Bmi

      Hallo Leutles,

      ich wollte mal nachfragen wie eure Erfahrungen mit BMI rechnern sind. Weil das von denen ausgerechnete Idealgewicht stimmt meiner meinung nach nicht. ist total unrealistisch. ich sollte unter 108 kg wiegen um im idealbereich zu sein.
      Jedoch fühlte ich mich unter 110 kg immer unwohl. Kann es sein das die BMI berechnung für grosse menschen einfach nicht passt? Das auch dieses Instrument auf den Durchschnittswerten der "Normalgrossen" menschen beruht?
      Ich bin nicht zu groß für diese Welt, die Welt ist zu klein für mich.
      'Der BMI gibt lediglich einen groben Richtwert an und ist nicht unumstritten, da er die Statur eines Menschen und die individuell verschiedene Zusammensetzung des Körpergewichts aus Fett- und Muskelgewebe naturgemäß nicht berücksichtigt. Ebenso ist er für besonders große und besonders kleine Menschen nur eingeschränkt aussagefähig' Quelle:WIKI

      Mich hat der Body-Mass-Index eh noch nie interessiert und solange ich nicht unter Adipositas leide, ist doch alles in Ordnung. ;) :D

      Anja
      Ja, ich finde auch das der BMI voll diskriminiert.
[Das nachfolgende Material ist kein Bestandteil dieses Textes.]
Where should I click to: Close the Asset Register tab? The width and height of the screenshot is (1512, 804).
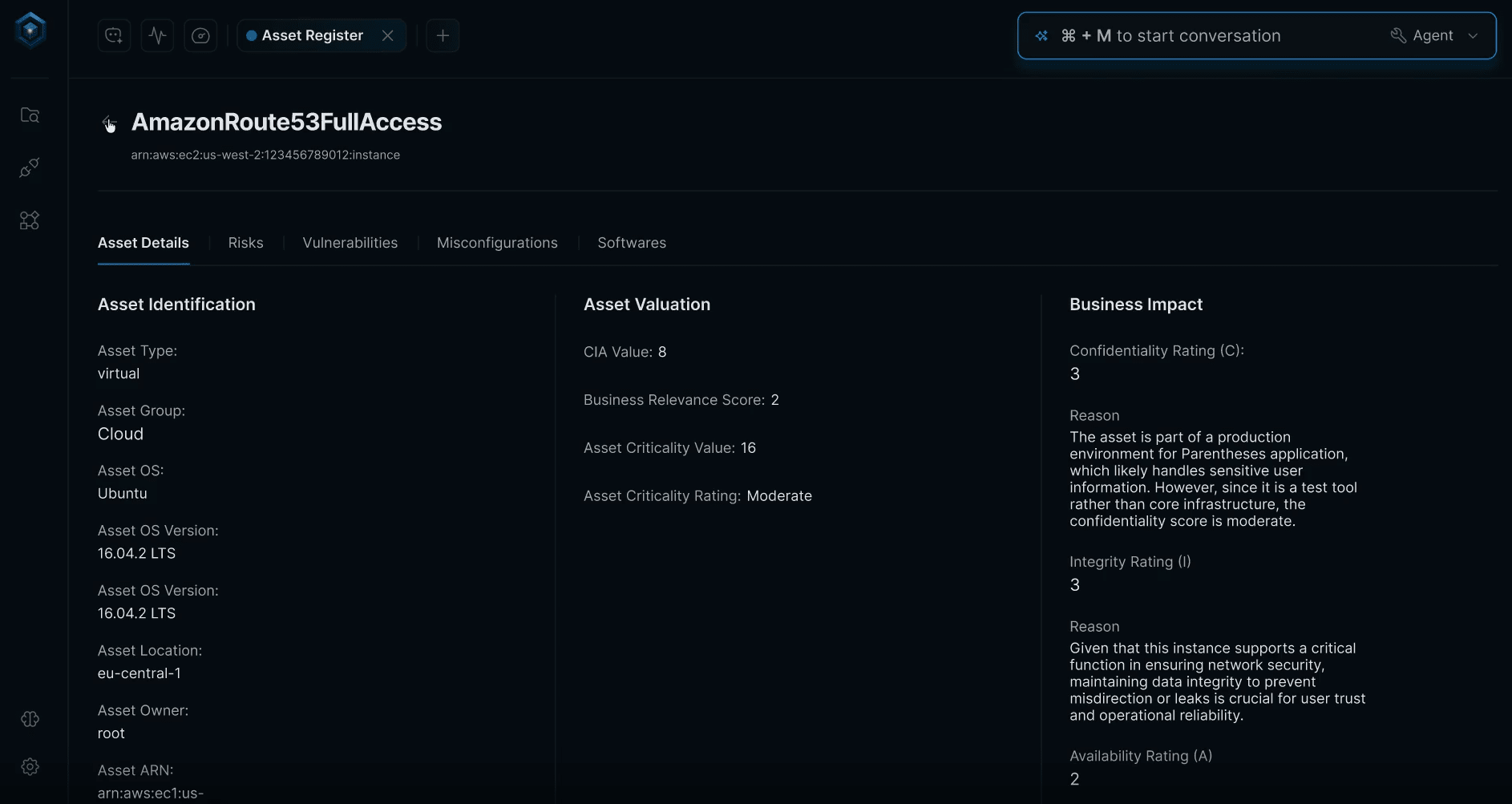(x=388, y=36)
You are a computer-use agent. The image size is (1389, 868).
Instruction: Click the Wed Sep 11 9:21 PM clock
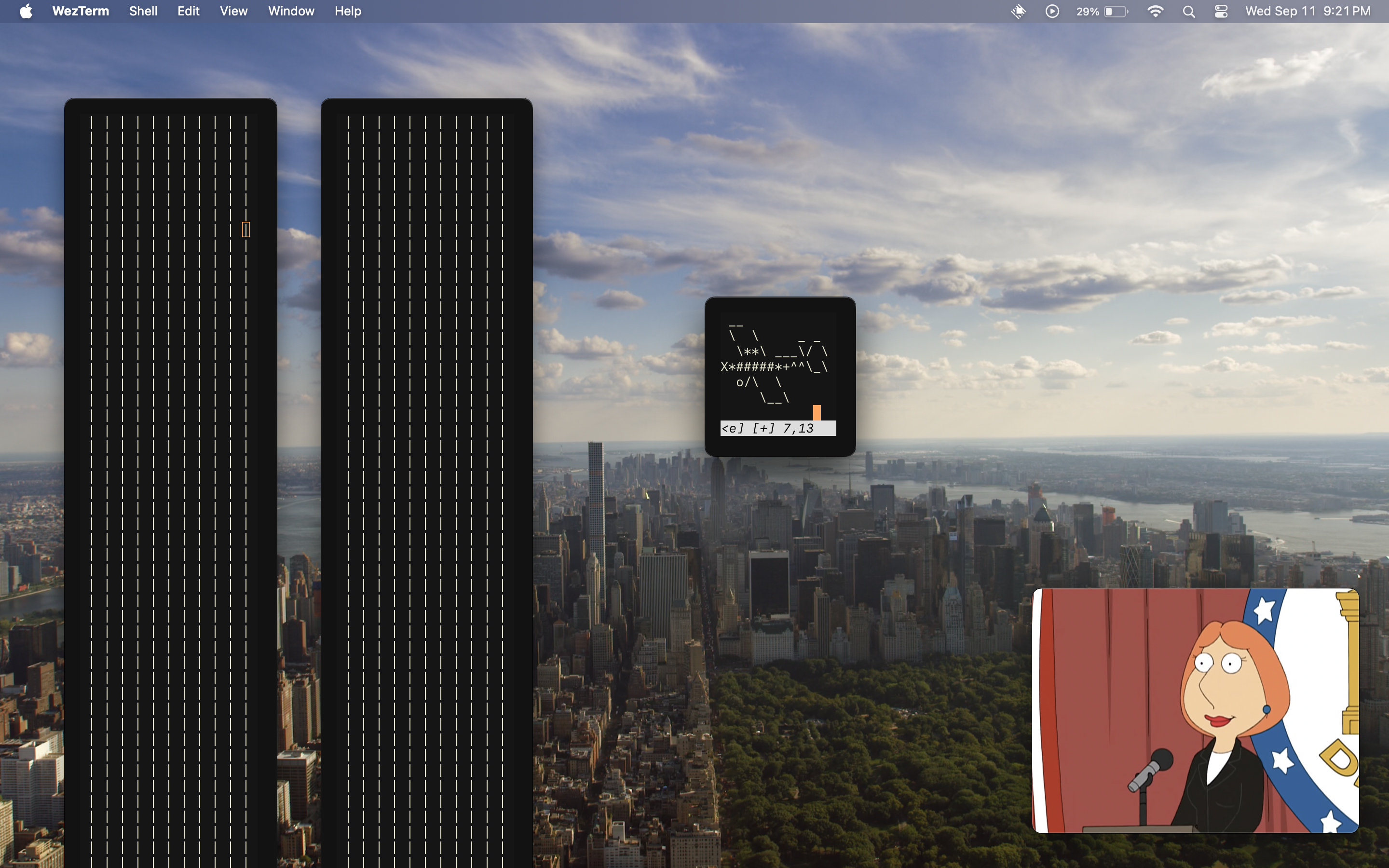pos(1307,11)
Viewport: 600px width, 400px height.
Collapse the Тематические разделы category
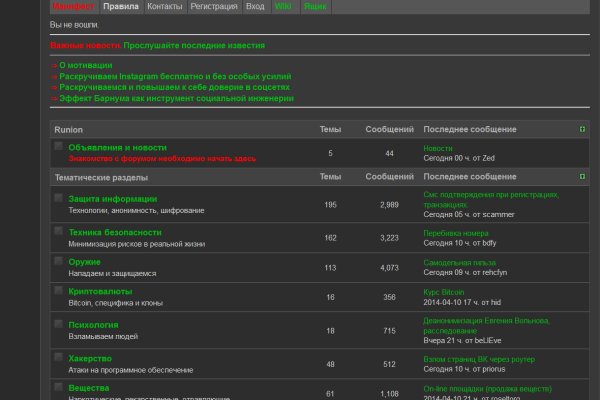click(x=582, y=176)
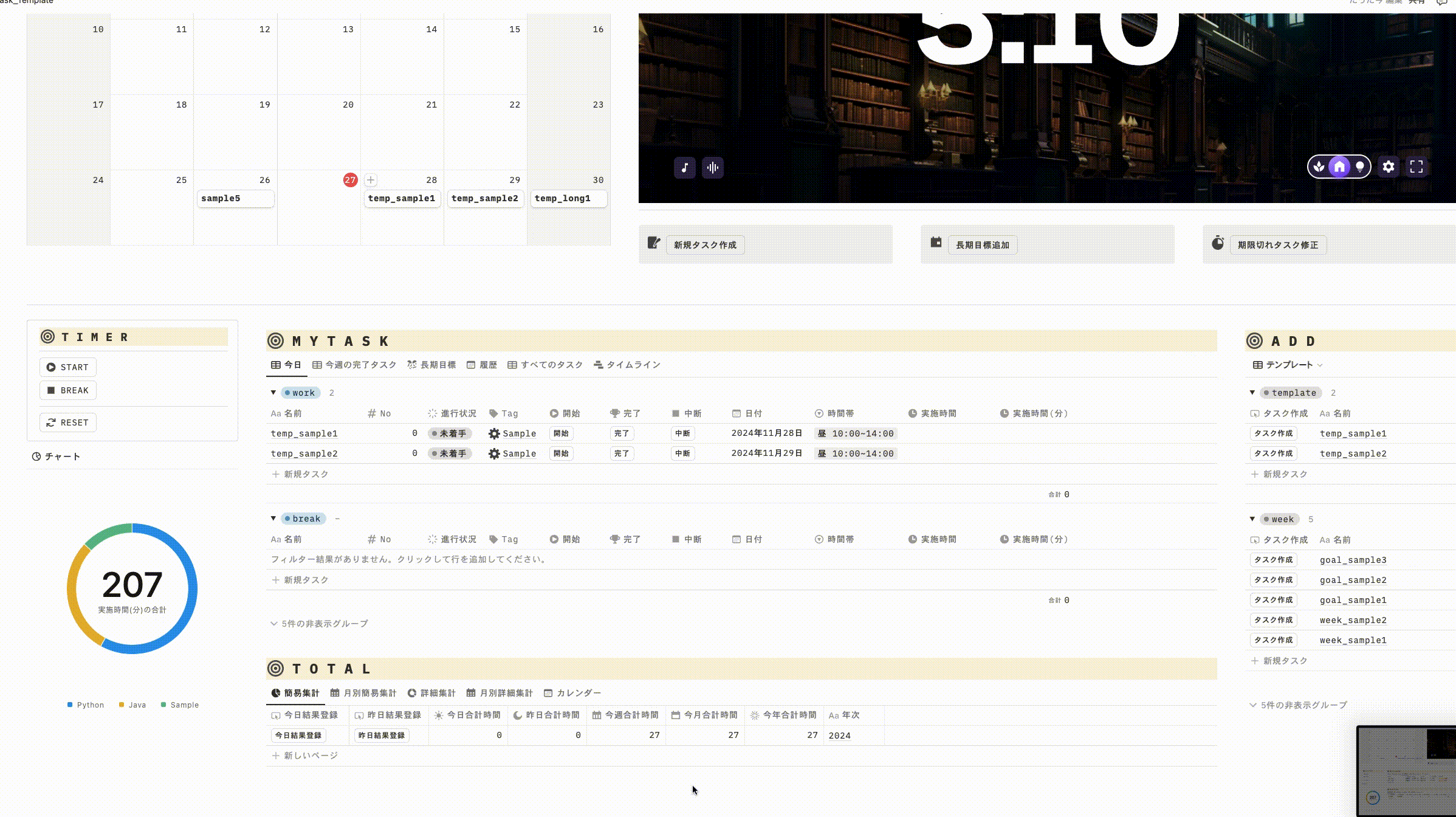The image size is (1456, 817).
Task: Click the 今日結果登録 button
Action: pyautogui.click(x=298, y=736)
Hat nicht Arnold Schwarzenegger zur besten Bodybuilderzeit einen BMI von 40 (zumindest wird das immer erzählt).
      Und er mag zwar ungesund gewesen sein, aber nicht fett!
      Aber ich finde die Unterscheidung "zu dünn, normal, adipös" extrem ehrverletzend!
      in meinem Kopf ist Platz für viele eigene Meinungen, Blödsinn und sonstigem Kram
      ja super onkel arnie mit seinem Fettanteil unter 10% heranzuziehen...ja in diesem fall ist es kein *übergewicht* im üblichen sinne.
      Ok, es gibt auch wirklich kritische Stimmen, weil der BMI eine Maßgabe ist, die nach US Krankenversicherungen mit der lebenserwartung einhergeht, und sonst nyx ...(Onkel arnie hat mit u60 schon ne Bypass OP hinter sich ...weiß nich ob das als Fettanteil super, aber BMI doch nich soo toll fürs herzkreislaufsystem ist).
      meiner *meinung* nach ist der BMI immer noch besser als jede andere (Broker, körpergröße (in cm)/cm-100= normalmasse in kg,
      90% ideal für männer, -15% ideal für frauen, oder so.
      schließlich wird für den BMI ein Bereich angegeben, der auch noch nach alter und teilweise nach Geschlecht unterschieden wird.
      mag sein, dass der BMI für große etwas nachteilig ist, aber *besser* als die broker formel..und meiner meinung nach gibs in allen größen *schränke* und wenn die dann n BMI oder was auch immer über *normal* (nicht durchschnittlich) haben, dann sollten SIE (und auch andere) das akzeptieren und nich rumnölen, das sie gar nicht so stark aus dem (relativen) Rahmen fallen.
      hat halt nich jeder n Fettanalyse gerät zu Haus und selbst die Impedanzwaagen halte nicht dass, was sie versprechen.
      WER n BMI ü25 hat/u60 ist und gleichzeitig als f u20% und als m u15% kann stolz sein und braucht sich wohl vor niemandem wg. seines körpergewichts oder BMIs rechtfertigen, weil das nämlich bestimmt an der Figur (><Masse) erkennt und alle anderen können meinetwegen glücklich sein, mit ihrem Gewicht, oder vor allen anderen die ohren verschließen oder sonst was, aber nicht behaupten, das es sich um einen medizinisch idealen Bereich handelt oder *ungerecht* wäre.

      Gruß sPIKEmAN (c8=

      ps: schwere Knochen sind eine Lebenslüge! Die Varianz bei gleicher Körpergröße macht kaum 5 kg aus.
      sPIKEmAN (c8=
      Moin,

      ich finde, man kann den BMI schon als eine Art "Richtwert" nehmen.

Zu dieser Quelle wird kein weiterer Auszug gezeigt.